▶ _EXTRACTED INFORMATION_
((

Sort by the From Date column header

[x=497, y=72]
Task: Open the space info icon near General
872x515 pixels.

))
((

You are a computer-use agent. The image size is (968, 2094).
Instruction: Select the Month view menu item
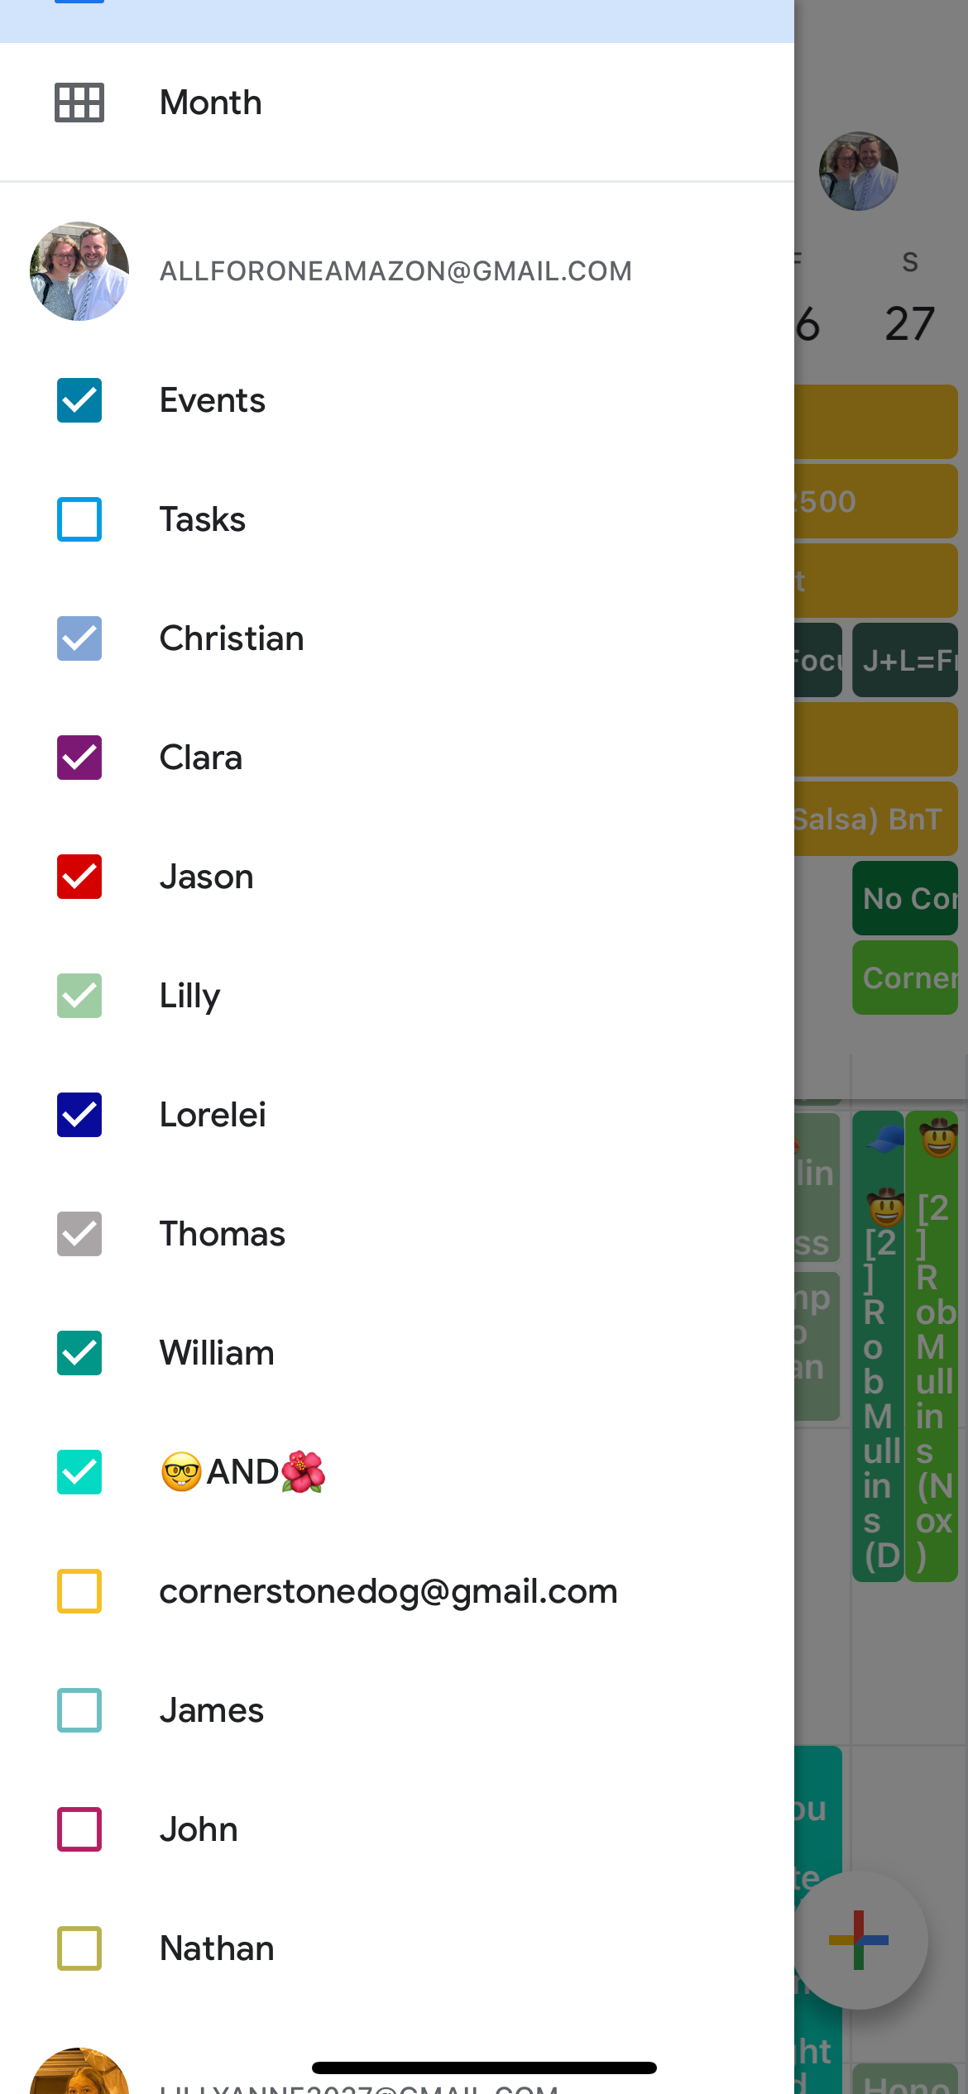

))
((

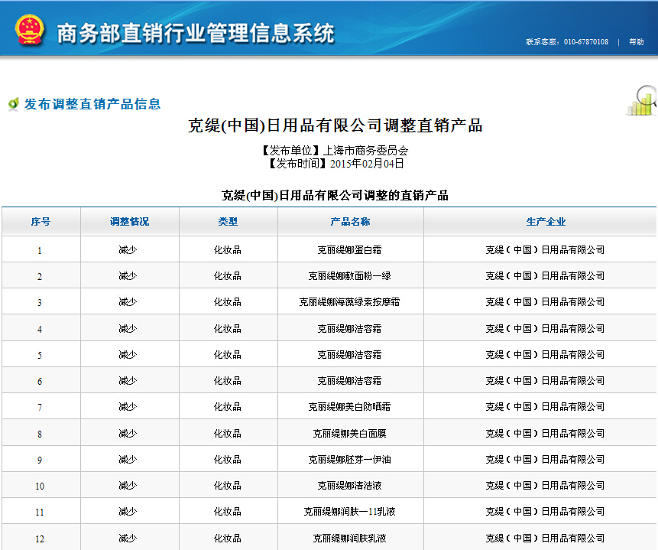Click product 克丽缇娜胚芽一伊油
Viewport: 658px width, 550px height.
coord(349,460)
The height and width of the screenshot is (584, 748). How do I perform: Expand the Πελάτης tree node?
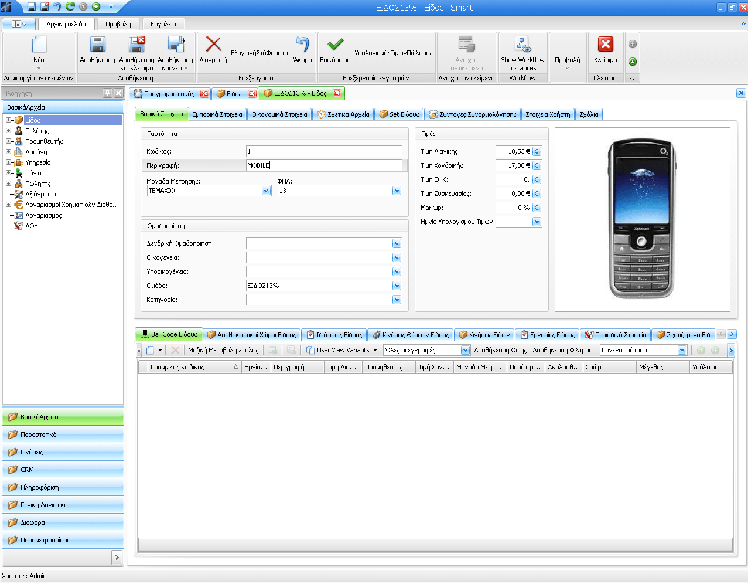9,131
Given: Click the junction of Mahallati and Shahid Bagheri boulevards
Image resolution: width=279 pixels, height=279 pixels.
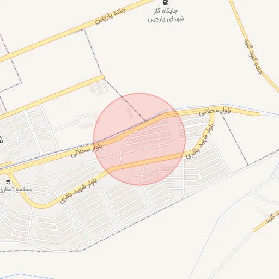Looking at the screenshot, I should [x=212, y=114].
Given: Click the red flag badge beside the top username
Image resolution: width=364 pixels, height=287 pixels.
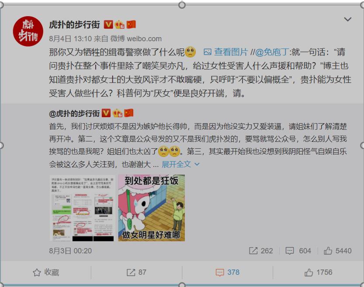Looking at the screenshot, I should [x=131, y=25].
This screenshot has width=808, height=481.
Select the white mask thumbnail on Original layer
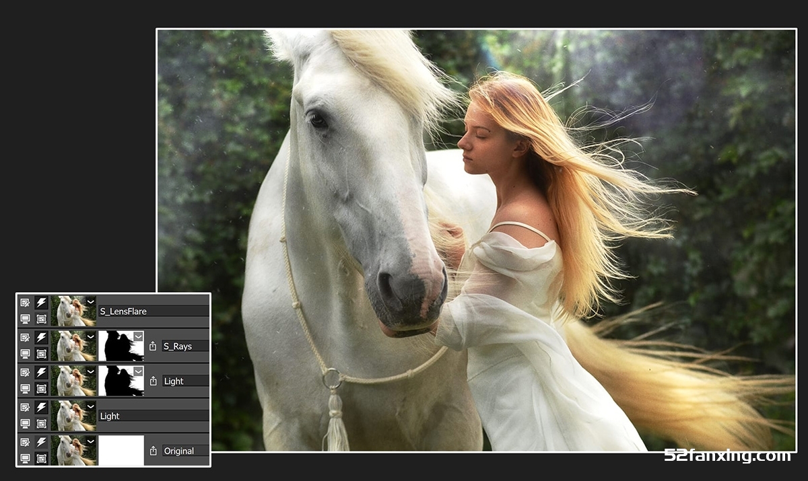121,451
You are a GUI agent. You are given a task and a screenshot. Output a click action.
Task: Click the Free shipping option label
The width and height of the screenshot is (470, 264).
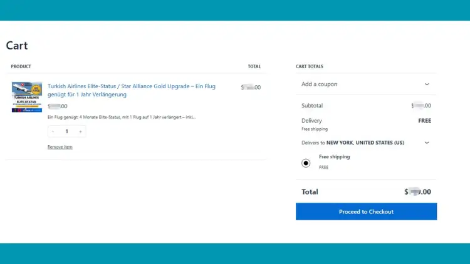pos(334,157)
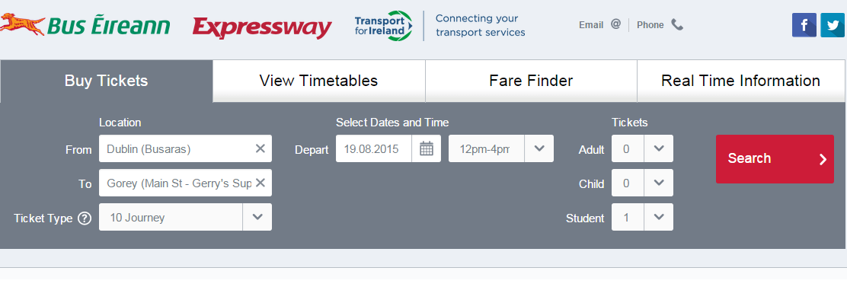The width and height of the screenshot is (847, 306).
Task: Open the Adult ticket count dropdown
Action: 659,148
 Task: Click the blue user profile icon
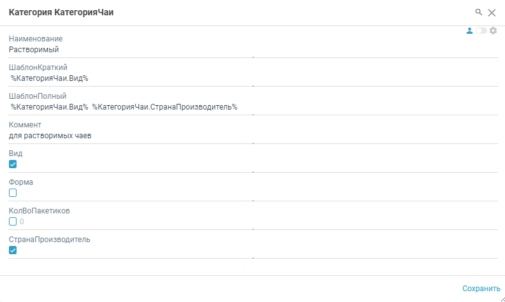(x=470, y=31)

))

▶ _TASK INSTRUCTIONS_
Out of the listing above, reproduce exactly the lines from the one with "Sort by the From Date column header" up to and including the one with "872x515 pixels.".

▶ _REPLY_
Sort by the From Date column header

[x=497, y=72]
Task: Open the space info icon near General
872x515 pixels.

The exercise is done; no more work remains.